In this context, the company has decided to develop land earmarked for residential construction, which in future will enable it to generate profits associated with sales completely independently. The significant organic growth potential has thereby expanded to include a high-yield element. Given the significant share of residential construction in the development pipeline announced earlier, another important foundation for increasing the profitability of CA Immo Group has been established.
In this regard, the company is considering broadening the value chain by engaging in indirect property fund business in partnership with an external, regulated service provider.
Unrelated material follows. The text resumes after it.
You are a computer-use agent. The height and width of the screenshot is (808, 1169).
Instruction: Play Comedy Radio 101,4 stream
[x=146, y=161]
This offers the potential for CA Immo to generate maximum value from the utilisation of non-strategic real estate and raise long-term profitability by generating service fees.
Share buyback programme to continue
As at the balance sheet date, CA Immobilien Anlagen AG held 5,438,046 own shares in total; given the total number of voting shares issued (98,808,336), this is equivalent to around 5.5% of the voting shares. Today the Management Board of CA Immobilien Anlagen AG also resolved to raise the upper limit of the share buyback programme launched in November 2016 for a volume of up to one million shares from EUR 17.50 to EUR 24.20 (NAV as at 30 June 2017: EUR 24.23). To date, 438,046 shares have been acquired through this share repurchase programme.
Details of transactions completed, along with any changes to the buyback programme, will be published at http://www.caimmo.com/en/investor-relations/share-buy-back-ca-immo/
Outlook: Annual target confirmed
The annual target for long-term revenue – an increase in FFO I on last year’s value of EUR 91.7 m to over EUR 100 m (> EUR 1.05 per share) – is hereby confirmed.